These related approaches have generally focused on the development of change-detection algorithms that increase accuracy by effectively using hyperspectral bands to maximize the advantages of hyperspectral sensors. In other words, these approaches have focused on using abundant spectral information. However, the dissimilarity of radiometric and geometric properties between multitemporal data based on the acquisition time or position of the sensors should be resolved to enable hyperspectral imagery for detecting changes in natural and human-impact areas. Moreover, few considerations related to data noise have been included in the spectrum of hyperspectral imagery, potentially decreasing the change-detection accuracy when general change-detection algorithms are applied to hyperspectral images without dimensionality reduction.

Most studies have also considered hyperspectral data with low or medium spatial resolutions due to the technical limitations of generating hyperspectral sensors with high spatial resolutions. However, considering the future development of hyperspectral sensors, hyperspectral data with high spatial resolutions are necessary. Thus, approaches for change detection should consider high spectral and spatial resolutions simultaneously. High-resolution images acquired at various times demonstrate local geometric location differences and spectral variation by phenomenological or temporal differences between dates of imagery, even when the data are georeferenced. These geometric differences can cause poor change-detection results based on false alarms of the changed area caused by the differences [30]. Information exclusively obtained from the data acquired at two times, that is, before and after the change occurs, is insufficient for accurate change detection.

The main objective of this study is to develop a change-detection index suitable for hyperspectral imagery. We applied unsupervised change detection using an image fusion technique and an ordered combination of similarity measures to identify the changed regions. To minimize the radiometric and geometric dissimilarities between multitemporal images with high spatial and spectral resolutions, a temporal-data-based synthetic image fusion method is applied which generates combined images at two data points at different times. A combination of the synthetically fused images is then used to optimize the change-detection results. We propose a new measure for change detection that is appropriate for hyperspectral data without the loss of dimensionality. To evaluate the proposed method, we install a test-bed acquired from an airborne hyperspectral sensor taken at different times. Finally, the obtained experimental results are compared with the performance of the state-of-the-art algorithms.

2. Study Site and Dataset Description

The proposed change-detection algorithm was applied to airborne hyperspectral images collected by CASI. The CASI images for this experiment were collected over Gangnae-myeon, Cheongwon-gun, and Chungcheongbuk-do, Korea, on 22 June 2013 (127° 22′ E, 36° 34′ N). The data specifications are described in Table 1.

A total of 45 spectral bands with spectral wavelength of 413.4–1044.9 nm, excluding noise bands, were used, and a subset of image sizes was extracted for the experiments. The constructed study site is shown in Figure 1(a). To artificially construct the changed areas within the study site, we installed two types of targets: camouflages (, , and ) and an artificial turf () that have colors similar to the vegetation and ground in the study site (Figures 1(b) and 1(c)). In addition, we covered a car using a camouflage net, as shown in the left side of Figure 1(b). The ginseng field (yellow circle of Figure 1(a)) includes an inclined canvas, giving rise to different reflectance values depending on the position of the airborne hyperspectral sensor.

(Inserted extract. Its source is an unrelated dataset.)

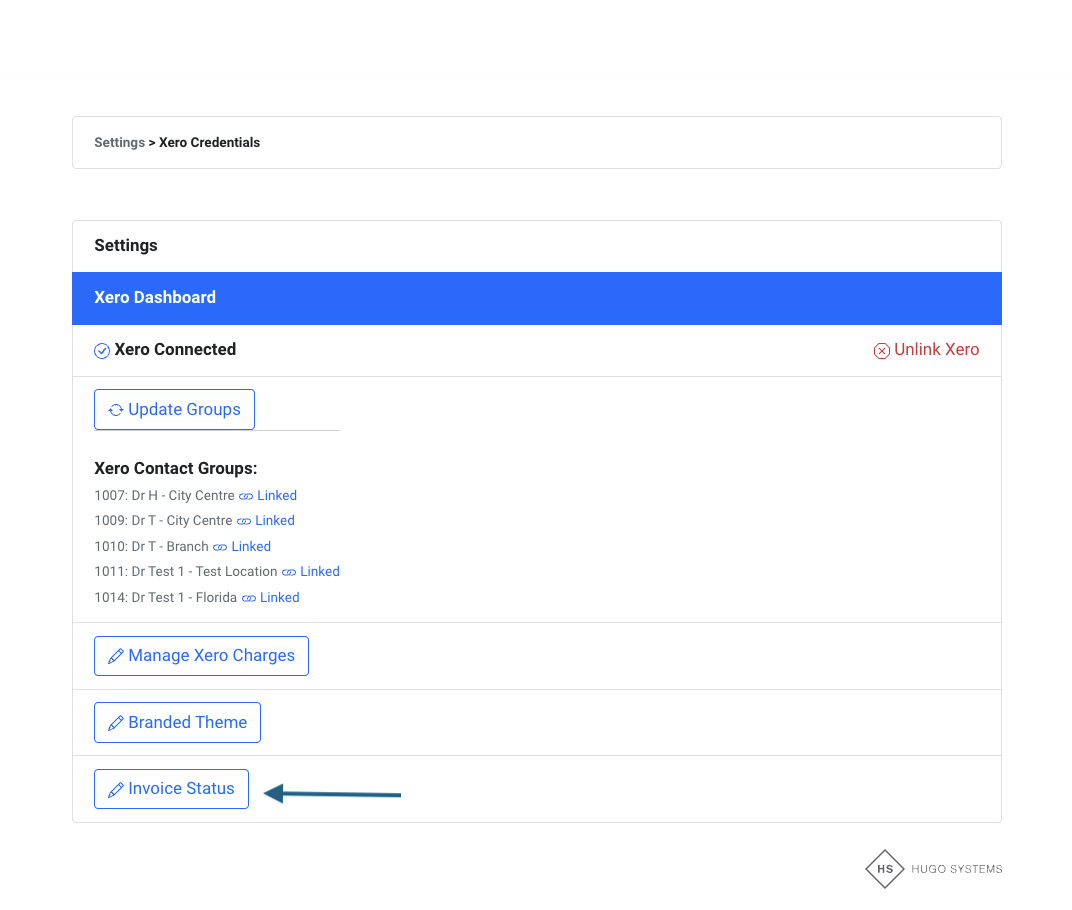Screen dimensions: 1072x910
Task: Click chain icon for 1014 Dr Test 1 Florida
Action: click(249, 598)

Figures 2(a) and 2(b) show the reference and target data for the experiment, and Figures 2(c) and 2(d) show the ground-truth data of the altered regions for the evaluation of the accuracy using image interpretation [31].

3. Methodology

The workflow of our method is illustrated in Figure 3. Following geometric and radiometric preprocessing of hyperspectral data acquired at different times with deliberate differences, synthetic image fusion is applied. Then, a spectral similarity is calculated using the fused images. Finally, the changed area is detected by the proposed unsupervised similarity measure. A detailed explanation of each step is provided below.

3.1. Preprocessing

Prior to change detection, geometric and radiometric corrections must be applied to the multitemporal images. In our proposed method, image-to-image registration using a manually extracted ground control point (GCP) is used to obtain georeferenced images. Registered hyperspectral images are atmospherically corrected using the atmospheric and topographic correction (ATCOR) module and then radiometrically adjusted using an empirical line-calibration algorithm based on linear predictions [32]. Four tarps with different reflectance (3.5%, 23%, 35%, and 53%) are used as reference targets for the radiometric calibration. During the preprocessing step, spectral information for the same location may include identical characteristics even though partial noise data are presented.

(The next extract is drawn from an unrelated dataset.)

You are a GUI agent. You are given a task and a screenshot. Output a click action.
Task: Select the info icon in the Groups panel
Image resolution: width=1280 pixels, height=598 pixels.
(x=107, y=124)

3.2. Generation of Synthetically Fused Images

Synthetically fused images are generated based on the cross-sharpening methodology that was first developed for VHR satellite-based multitemporal data to minimize spatial dissimilarities while preserving spectral distortion [33]. A general pansharpening algorithm for VHR images is applied to obtain a high-spatial-resolution multispectral image using high-spatial-resolution panchromatic and low-spatial-resolution multispectral images acquired at the same time and at the same sensor position. The cross-sharpening algorithm is a modified version of the algorithm of Chen et al. [33, 34]. Cross-sharpened images are effective for minimizing change-detection errors caused by geometric displacement and spectral variation, including the noise in multitemporal images [33]. The cross-sharpening algorithm uses panchromatic and multispectral datasets acquired at different times and at different sensor positions. However, general airborne hyperspectral datasets do not include high-spatial-resolution panchromatic data. Therefore, to apply the cross-sharpening algorithm to the hyperspectral dataset, we generate a synthetic dataset with high-spatial-resolution multispectral images and low-spatial-resolution hyperspectral images and then employ a block-based fusion algorithm for sharpening the hyperspectral images using the multispectral images. Initially, the hyperspectral imagery obtained from CASI sensor is grouped in three blocks: 413.4–585.9 nm (corresponding to bands 1–13 of the hyperspectral images from CASI), 600.3–686.4 nm (corresponding to bands 14–20 of the hyperspectral images from CASI), and 700.7–1044.9 nm (corresponding to bands 21–45 of the hyperspectral images from CASI). Then, we generate a synthetic dataset with high-spatial-resolution multispectral images and low-spatial-resolution hyperspectral images corresponding to each block [35, 36]. Here, and are the original hyperspectral images with high spatial resolutions before the change (time ) and after the change (time ), respectively. The workflow for the synthetic dataset generation is shown in Figure 4.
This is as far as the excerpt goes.